__WORK TASK__
Give all of the records again precisely, excluding whatever pictures they contain.

(Beginning of THE DATA)

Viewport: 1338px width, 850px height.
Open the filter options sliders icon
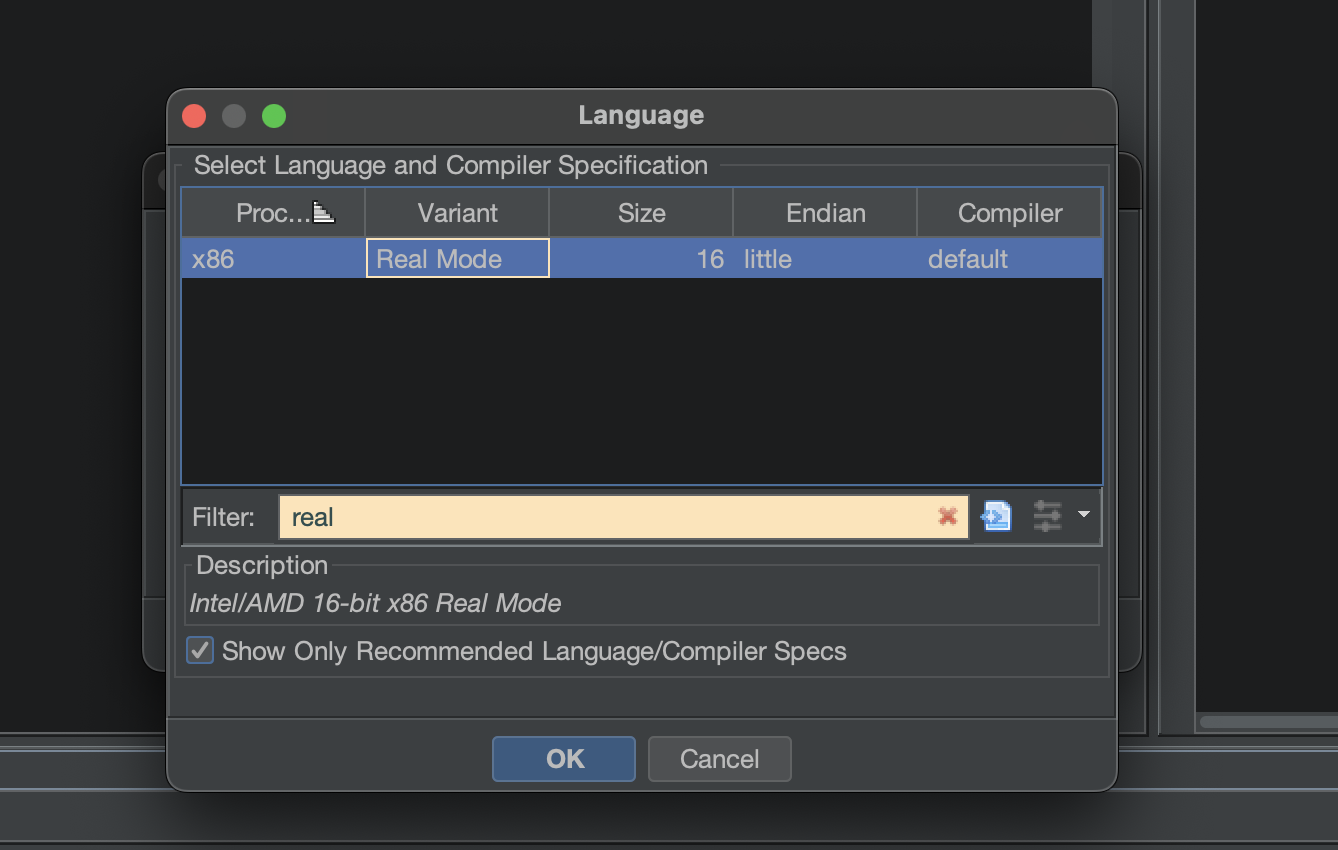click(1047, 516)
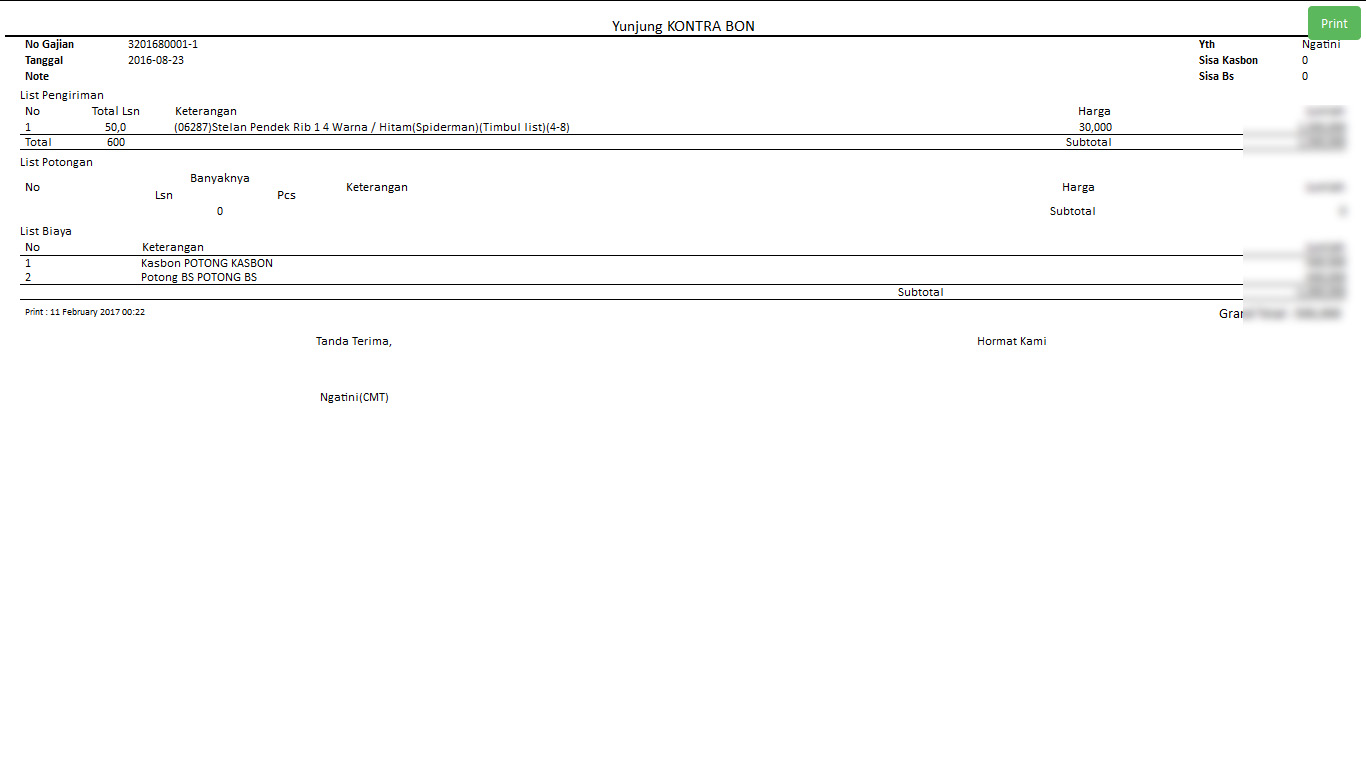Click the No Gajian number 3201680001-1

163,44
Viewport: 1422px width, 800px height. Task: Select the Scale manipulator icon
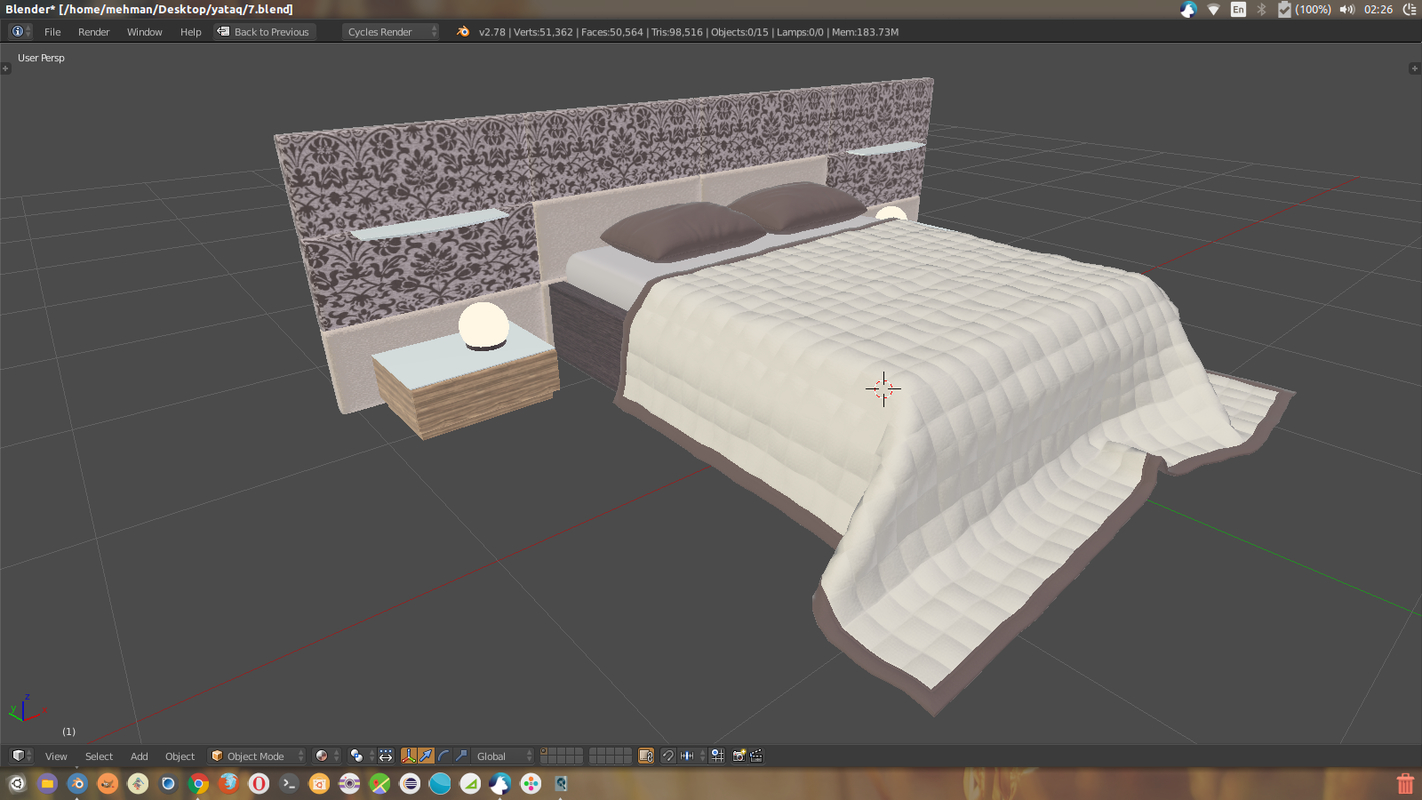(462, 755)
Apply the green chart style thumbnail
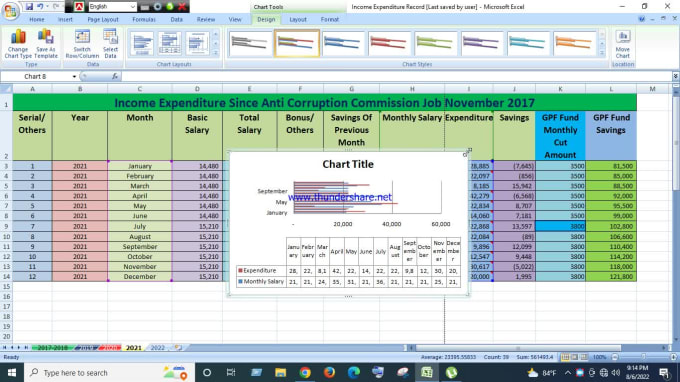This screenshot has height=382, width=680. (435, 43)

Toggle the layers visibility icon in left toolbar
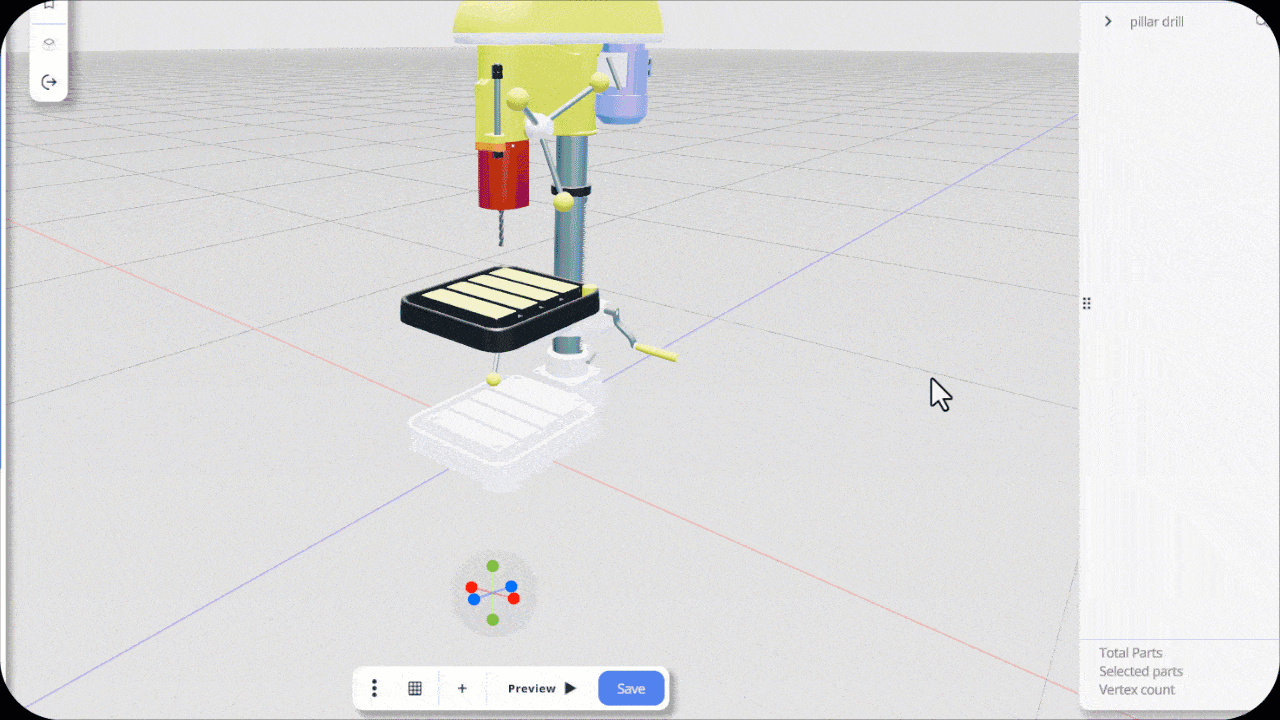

(End of THE DATA)

__YOUR SOLUTION__
Viewport: 1338px width, 850px height.
Open the filter options sliders icon
click(1047, 516)
Click the No Gajian number 3201680001-1

163,44
Viewport: 1422px width, 800px height. Task: Select the Scale manipulator icon
(462, 755)
Apply the green chart style thumbnail
This screenshot has height=382, width=680. (435, 43)

Toggle the layers visibility icon in left toolbar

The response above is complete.